─── EXTRACTED INFORMATION ───

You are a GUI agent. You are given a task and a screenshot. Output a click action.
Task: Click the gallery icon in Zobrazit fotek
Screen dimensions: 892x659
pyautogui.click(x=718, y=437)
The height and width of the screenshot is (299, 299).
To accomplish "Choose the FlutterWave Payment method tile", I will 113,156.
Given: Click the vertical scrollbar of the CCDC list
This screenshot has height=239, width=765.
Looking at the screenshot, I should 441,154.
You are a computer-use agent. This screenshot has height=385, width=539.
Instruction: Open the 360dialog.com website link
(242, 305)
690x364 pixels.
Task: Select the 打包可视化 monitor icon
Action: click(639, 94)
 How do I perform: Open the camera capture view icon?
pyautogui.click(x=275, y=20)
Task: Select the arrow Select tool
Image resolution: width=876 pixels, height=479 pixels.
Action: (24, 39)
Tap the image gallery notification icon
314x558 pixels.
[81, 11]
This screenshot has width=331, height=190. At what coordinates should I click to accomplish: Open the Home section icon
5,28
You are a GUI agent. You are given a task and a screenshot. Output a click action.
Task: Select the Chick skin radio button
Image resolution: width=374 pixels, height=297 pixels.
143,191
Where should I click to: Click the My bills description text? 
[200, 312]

───
─── EXTRACTED INFORMATION ───

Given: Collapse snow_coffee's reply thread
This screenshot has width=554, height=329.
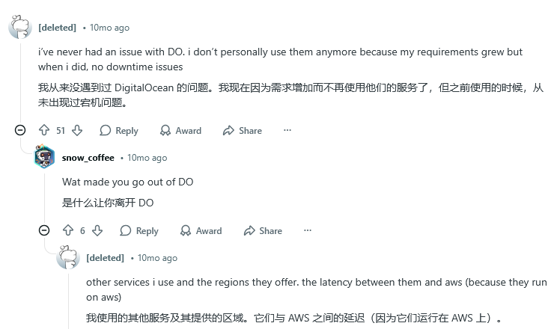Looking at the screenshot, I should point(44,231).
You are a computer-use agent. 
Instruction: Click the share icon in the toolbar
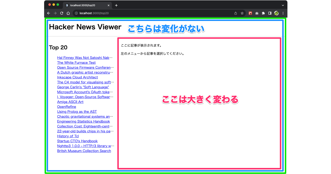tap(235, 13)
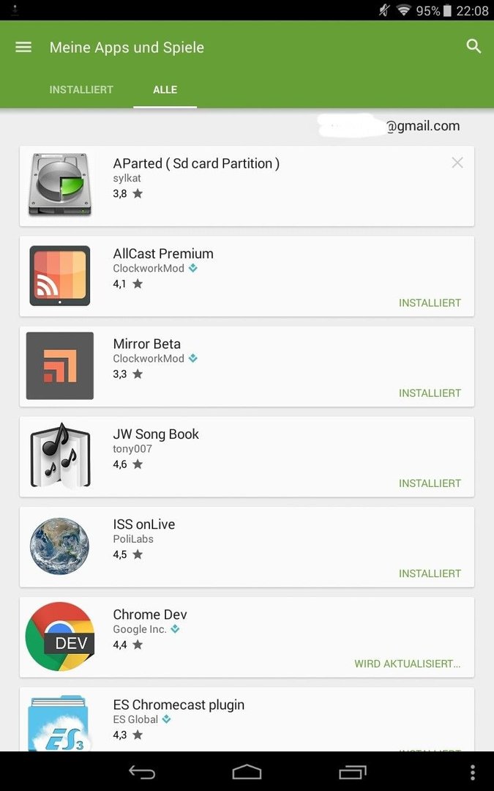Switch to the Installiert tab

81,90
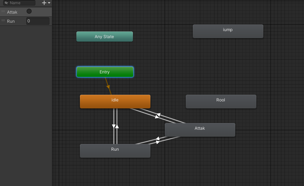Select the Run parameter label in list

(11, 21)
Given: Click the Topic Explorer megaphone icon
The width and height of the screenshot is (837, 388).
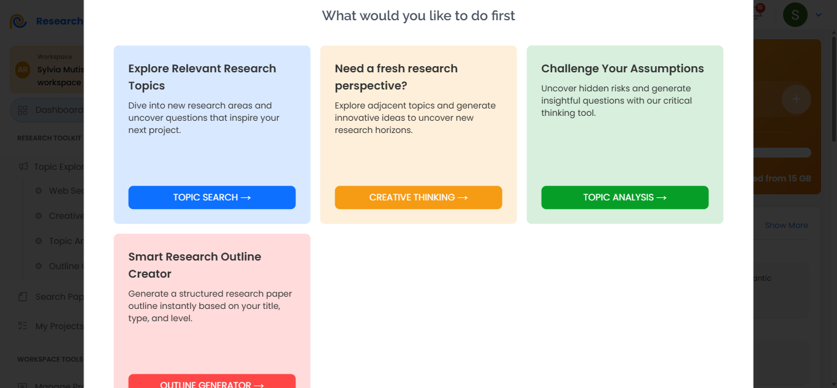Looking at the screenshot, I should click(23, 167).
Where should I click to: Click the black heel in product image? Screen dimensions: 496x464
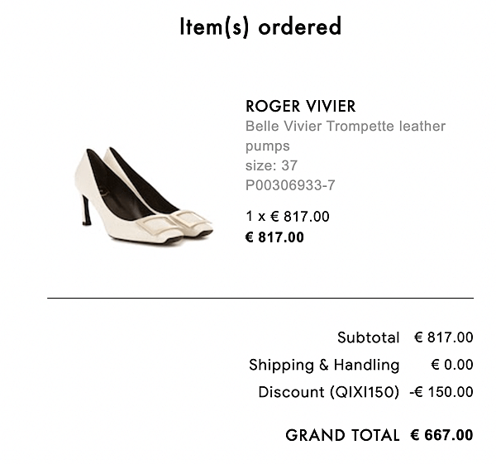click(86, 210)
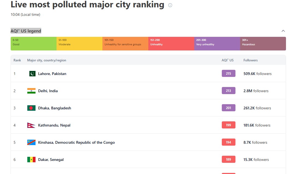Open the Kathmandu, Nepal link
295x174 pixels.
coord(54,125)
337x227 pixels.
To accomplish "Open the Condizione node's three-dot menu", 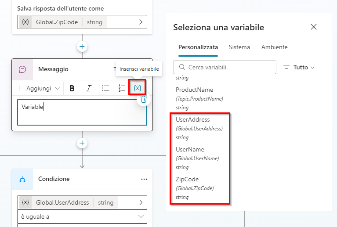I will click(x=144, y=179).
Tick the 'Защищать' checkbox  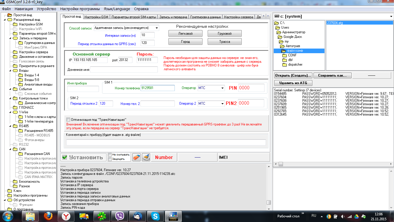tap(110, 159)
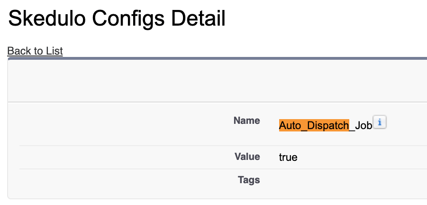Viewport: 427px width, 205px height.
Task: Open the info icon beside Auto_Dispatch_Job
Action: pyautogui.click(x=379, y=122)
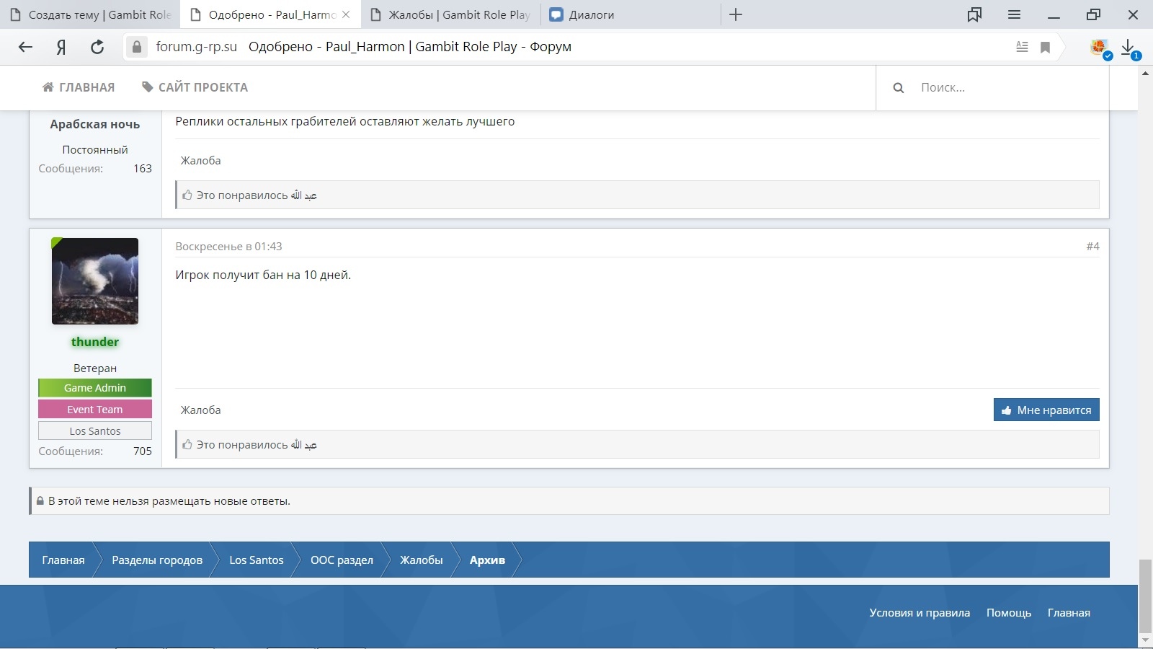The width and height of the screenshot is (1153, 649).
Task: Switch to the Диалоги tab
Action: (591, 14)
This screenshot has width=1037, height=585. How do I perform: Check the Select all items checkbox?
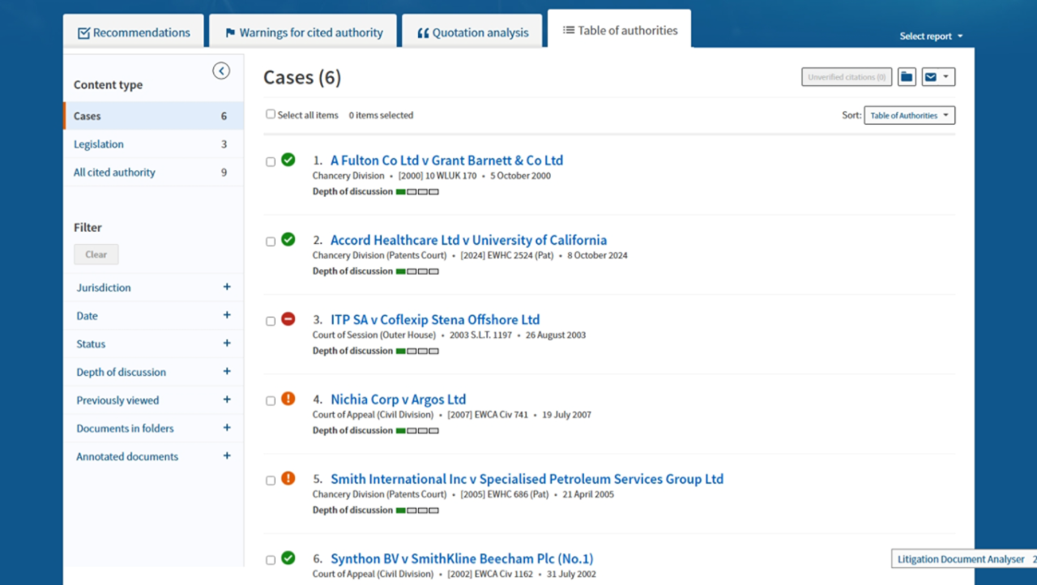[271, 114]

───
─── EXTRACTED INFORMATION ───

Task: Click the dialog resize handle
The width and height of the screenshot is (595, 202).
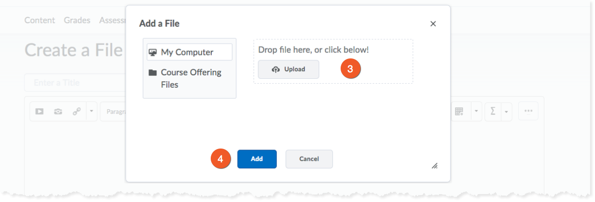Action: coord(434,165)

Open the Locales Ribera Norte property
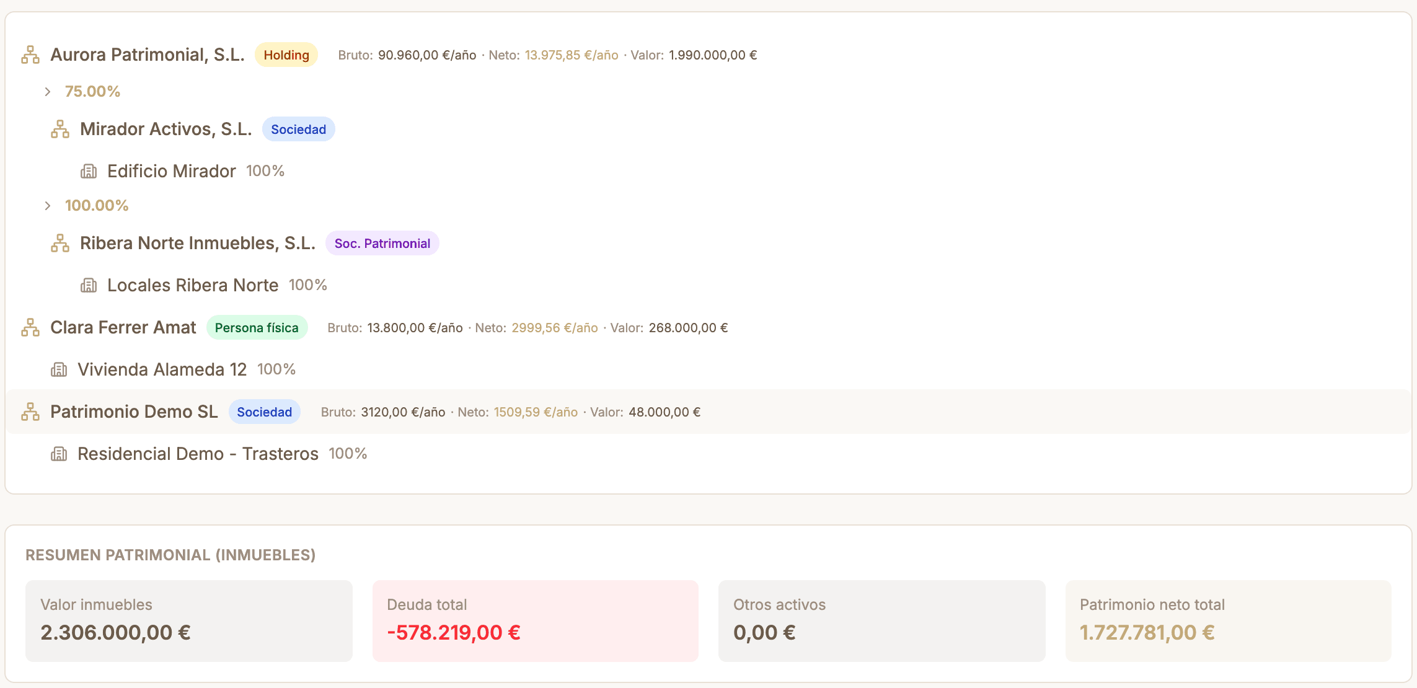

───

__WHAT IS NEEDED__:
How many lines of the material above contain the string "computer"? Answer with the number only.

__OUTPUT OF THE TASK__:
2